APRIL 2018
https://danielrautenba.ch/Concept-Generator
Taking cue from the brief ‘You have 2 weeks. 14 days. 336 hours. 20 160 minutes. What will you do?’, I decided to look at automation and content generation. In our world’s hyper-capitalist-state we are driven constantly to produce. Whether artists, writers, office workers, or labourers; our livelihood is dependent on what we produce and what can be consumed. Even as far as what we post and share on Facebook contributes to the almost $500 billion dollar Big Data algorithm-driven market. Naturally with technological developments our society is tending more and more towards automation. Bots, artificial intelligence, and algorithms are presenting us with tailored ways of living, and doing the work so we can enjoy our lives.
That’s where Concept Generator comes in! Stuck for a new essay idea? Need a pitch for your next work? How about a proposal for a new exhibition? Just click on the Generate Concept button and you’ll be provided with a nuanced, unconventional pairing of topics and a suggested execution! Using the simile (the critical theorist’s favourite) as an entry-point, Concept Generator pairs random abstract ideas so that you can re-approach that hot topic with a new lens. For example, compare Mike Pepi’s Is a Museum a Database?: Institutional Conditions in Net Utopia to Hito Steyerl’s Is a Museum a Factory? – both pieces unpack our idea of ‘The Museum’ but each with a different comparison, i.e. ‘Museum as Database’ or ‘Museum as Factory’. The outcomes can be striking, predictable, or very entertaining.
This residency will function as a trial process for Concept Generator where everyday I generate a myriad of hypothetical concepts and see what I can make with each outcome. As I progress I will also update and edit the corpus to try make the outcomes as effective as possible.

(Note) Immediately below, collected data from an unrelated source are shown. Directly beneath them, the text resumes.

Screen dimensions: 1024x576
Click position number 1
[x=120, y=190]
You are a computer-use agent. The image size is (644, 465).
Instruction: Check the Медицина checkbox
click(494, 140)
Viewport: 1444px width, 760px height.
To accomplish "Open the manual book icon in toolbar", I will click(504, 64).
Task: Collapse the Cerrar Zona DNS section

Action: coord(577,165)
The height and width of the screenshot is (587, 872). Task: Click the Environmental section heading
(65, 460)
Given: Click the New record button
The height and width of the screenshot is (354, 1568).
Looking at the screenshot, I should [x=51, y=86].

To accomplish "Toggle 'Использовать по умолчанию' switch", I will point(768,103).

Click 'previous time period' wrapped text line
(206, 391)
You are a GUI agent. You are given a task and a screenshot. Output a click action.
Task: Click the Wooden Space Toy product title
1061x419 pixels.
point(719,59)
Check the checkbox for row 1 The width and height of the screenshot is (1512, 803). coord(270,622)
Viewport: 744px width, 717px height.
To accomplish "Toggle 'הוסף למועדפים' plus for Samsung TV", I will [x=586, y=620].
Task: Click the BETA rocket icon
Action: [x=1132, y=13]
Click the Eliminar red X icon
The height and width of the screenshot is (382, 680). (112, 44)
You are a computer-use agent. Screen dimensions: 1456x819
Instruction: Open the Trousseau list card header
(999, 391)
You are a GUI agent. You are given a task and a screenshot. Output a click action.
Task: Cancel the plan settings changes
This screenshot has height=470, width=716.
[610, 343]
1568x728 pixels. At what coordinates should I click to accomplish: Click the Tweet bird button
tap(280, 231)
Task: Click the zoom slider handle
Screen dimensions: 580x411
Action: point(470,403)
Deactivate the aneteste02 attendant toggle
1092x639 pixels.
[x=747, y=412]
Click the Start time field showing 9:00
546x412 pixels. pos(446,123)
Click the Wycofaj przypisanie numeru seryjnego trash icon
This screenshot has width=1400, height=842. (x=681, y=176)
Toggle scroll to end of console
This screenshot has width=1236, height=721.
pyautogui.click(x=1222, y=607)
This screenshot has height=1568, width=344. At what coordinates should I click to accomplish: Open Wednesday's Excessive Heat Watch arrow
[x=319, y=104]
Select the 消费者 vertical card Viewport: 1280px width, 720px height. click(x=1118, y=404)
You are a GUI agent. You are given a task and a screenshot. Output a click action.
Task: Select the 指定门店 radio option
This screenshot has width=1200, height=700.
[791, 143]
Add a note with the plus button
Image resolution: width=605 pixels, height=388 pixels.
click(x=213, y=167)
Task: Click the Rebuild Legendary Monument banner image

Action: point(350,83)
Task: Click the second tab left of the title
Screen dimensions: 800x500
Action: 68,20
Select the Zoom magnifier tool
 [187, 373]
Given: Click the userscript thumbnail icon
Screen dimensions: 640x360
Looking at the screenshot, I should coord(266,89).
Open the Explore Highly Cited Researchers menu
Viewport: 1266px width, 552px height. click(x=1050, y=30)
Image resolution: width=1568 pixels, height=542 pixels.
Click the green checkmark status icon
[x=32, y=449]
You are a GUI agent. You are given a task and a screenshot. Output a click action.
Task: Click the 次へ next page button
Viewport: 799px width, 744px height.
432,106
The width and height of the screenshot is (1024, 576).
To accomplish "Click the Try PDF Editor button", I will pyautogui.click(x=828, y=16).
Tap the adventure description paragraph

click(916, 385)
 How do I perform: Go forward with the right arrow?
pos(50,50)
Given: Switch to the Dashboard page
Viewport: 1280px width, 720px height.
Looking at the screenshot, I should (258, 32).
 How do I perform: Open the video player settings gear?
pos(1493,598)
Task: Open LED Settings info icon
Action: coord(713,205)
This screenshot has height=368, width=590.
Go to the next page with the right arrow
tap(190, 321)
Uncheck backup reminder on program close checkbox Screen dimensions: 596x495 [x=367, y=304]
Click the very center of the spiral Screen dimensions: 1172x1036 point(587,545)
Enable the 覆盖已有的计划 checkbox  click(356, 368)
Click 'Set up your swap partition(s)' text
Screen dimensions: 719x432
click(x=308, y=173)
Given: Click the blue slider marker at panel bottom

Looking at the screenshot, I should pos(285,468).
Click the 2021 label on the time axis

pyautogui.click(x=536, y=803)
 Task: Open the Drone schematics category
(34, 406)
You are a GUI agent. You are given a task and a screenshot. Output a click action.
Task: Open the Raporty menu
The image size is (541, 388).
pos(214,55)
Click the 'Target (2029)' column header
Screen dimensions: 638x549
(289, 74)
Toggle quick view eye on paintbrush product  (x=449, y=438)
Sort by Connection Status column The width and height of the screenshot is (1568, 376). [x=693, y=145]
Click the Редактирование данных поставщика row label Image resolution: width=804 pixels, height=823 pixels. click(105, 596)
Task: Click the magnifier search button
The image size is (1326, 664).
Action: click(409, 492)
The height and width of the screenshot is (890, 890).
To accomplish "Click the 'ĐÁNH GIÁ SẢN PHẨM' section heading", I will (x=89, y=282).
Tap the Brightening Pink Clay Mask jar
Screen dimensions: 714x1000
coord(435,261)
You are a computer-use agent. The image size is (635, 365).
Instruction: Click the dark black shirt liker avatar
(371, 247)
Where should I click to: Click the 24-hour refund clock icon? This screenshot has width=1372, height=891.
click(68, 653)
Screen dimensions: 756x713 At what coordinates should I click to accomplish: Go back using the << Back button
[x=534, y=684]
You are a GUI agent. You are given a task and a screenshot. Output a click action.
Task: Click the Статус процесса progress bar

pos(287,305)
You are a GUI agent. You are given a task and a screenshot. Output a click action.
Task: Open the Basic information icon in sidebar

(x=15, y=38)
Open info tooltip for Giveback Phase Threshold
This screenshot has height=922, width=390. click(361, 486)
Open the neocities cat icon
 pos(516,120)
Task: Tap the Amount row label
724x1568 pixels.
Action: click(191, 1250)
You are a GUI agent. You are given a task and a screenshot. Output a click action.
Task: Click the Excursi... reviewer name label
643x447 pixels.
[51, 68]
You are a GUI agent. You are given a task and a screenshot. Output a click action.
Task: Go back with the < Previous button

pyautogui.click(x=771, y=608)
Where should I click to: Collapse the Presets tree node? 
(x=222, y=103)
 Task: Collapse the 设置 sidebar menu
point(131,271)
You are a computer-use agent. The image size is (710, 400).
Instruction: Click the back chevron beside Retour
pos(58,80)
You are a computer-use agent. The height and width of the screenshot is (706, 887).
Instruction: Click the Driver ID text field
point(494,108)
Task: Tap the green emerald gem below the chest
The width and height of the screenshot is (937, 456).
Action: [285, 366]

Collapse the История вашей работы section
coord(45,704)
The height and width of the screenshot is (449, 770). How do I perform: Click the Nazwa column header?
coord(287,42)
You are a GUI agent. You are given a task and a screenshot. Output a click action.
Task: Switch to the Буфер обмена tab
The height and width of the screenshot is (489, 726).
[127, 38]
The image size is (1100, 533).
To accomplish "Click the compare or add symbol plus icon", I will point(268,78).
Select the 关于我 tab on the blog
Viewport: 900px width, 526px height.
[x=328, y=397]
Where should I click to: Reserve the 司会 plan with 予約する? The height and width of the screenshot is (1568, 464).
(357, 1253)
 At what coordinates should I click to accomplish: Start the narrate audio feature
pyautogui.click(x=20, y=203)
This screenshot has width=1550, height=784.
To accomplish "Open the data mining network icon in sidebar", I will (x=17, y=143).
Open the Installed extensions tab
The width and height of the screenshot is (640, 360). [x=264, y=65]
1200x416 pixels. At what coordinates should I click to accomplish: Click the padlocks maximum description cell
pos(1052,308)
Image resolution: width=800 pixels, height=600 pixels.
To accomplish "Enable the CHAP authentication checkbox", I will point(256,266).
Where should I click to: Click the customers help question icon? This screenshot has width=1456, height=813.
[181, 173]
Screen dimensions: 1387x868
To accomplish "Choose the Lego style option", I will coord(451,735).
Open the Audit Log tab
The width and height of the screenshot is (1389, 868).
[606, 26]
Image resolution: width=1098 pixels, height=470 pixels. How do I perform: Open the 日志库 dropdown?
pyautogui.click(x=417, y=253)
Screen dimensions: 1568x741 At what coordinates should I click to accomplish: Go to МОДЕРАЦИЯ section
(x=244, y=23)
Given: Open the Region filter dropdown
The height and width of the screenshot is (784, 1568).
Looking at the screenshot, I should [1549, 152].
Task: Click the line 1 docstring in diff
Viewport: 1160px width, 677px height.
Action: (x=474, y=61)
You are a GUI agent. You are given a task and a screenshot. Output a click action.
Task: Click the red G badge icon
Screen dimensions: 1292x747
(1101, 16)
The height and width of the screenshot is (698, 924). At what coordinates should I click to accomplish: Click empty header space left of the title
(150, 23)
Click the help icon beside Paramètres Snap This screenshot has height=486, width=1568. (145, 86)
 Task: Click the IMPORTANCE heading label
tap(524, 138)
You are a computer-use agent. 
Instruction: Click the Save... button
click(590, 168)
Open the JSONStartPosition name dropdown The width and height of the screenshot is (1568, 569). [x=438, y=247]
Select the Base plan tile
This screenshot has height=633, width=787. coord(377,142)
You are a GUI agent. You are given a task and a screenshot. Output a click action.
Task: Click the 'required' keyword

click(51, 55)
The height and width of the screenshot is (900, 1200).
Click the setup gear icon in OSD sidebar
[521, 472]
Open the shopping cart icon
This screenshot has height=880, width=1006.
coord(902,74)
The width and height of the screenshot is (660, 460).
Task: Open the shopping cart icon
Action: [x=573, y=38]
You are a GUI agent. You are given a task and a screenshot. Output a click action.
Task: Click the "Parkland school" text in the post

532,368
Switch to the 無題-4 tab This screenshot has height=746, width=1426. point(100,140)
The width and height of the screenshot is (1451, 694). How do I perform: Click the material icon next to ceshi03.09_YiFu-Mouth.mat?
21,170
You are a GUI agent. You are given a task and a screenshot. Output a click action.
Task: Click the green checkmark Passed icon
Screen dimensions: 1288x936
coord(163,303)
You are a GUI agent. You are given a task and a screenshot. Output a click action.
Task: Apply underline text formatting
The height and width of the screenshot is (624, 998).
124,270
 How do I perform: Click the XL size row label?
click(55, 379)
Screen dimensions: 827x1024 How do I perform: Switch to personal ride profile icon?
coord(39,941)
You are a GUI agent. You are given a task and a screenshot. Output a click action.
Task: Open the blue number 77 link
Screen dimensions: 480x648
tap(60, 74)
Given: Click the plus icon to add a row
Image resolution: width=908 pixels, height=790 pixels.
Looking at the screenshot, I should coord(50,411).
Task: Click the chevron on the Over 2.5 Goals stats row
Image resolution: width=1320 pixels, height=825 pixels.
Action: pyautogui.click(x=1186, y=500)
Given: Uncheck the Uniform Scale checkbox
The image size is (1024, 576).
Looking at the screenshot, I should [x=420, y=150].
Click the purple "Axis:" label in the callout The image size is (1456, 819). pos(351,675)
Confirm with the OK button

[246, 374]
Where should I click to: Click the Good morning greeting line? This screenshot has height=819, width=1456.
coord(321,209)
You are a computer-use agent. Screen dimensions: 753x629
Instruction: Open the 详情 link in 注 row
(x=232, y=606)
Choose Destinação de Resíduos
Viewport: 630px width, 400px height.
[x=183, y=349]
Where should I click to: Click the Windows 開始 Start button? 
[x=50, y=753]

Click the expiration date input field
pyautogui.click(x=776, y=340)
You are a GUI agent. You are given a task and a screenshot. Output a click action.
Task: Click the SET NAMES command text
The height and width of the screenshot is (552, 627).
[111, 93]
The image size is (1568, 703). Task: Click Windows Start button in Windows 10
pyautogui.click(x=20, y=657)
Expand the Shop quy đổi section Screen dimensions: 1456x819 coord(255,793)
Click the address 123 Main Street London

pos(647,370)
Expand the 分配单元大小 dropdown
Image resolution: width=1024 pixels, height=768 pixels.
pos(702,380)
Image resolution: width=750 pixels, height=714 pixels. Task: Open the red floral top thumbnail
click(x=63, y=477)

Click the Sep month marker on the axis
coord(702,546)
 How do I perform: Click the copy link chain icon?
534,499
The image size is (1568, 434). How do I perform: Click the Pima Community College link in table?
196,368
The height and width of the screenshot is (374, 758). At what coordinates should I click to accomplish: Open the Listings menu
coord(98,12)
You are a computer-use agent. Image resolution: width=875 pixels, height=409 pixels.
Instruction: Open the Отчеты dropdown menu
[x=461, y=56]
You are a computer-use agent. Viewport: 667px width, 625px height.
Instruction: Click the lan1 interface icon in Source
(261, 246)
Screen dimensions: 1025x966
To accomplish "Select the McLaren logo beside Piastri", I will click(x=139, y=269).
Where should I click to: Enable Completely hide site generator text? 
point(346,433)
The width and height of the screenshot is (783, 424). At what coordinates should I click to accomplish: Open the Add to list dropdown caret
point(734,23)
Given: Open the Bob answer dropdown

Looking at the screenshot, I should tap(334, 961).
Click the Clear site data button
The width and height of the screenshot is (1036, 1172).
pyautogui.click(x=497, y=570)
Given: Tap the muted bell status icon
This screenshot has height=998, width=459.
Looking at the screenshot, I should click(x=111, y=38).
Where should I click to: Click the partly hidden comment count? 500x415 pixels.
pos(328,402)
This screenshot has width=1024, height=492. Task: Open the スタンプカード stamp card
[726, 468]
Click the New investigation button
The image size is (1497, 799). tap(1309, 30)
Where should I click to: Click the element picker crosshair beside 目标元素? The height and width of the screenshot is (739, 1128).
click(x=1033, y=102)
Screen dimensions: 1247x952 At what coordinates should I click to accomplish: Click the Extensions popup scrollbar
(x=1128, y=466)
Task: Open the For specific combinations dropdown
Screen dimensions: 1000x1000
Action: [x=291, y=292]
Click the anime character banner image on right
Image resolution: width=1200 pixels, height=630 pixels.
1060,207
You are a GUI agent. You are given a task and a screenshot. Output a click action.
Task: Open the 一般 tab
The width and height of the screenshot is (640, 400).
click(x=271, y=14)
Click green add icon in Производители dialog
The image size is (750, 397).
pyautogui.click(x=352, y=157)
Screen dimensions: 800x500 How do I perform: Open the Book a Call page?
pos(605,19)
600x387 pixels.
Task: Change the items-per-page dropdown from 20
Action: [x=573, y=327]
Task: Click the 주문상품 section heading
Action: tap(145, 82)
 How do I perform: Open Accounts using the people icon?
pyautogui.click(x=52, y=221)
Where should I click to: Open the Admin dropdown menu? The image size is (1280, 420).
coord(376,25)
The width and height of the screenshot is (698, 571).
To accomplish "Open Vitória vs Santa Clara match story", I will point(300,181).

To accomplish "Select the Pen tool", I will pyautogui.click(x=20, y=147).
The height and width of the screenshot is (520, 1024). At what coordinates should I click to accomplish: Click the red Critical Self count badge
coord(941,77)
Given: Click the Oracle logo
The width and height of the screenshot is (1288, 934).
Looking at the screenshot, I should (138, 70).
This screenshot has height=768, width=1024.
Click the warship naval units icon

If the rest of the market is automated, why not art?
CURATORIAL NOTES
It is worth reading and reviewing Rautenbach’s //2Weeks in relation to his essay, Articulating Content, in the Conversations section of the Floating Reverie publication. This can be seen as his initial engagement with ‘content’, literally developing an algorithm to help him generate content. He generates a concept, a medium, or application and then—following the additional constraints set up—creates an artwork, drawing into question the art market and the content market. In his Post-Digital artwork, he sets up a manifesto and begins to critically engage with how we are situated in and amongst this content. In his essay Rautenbach comes full circle and expands on this.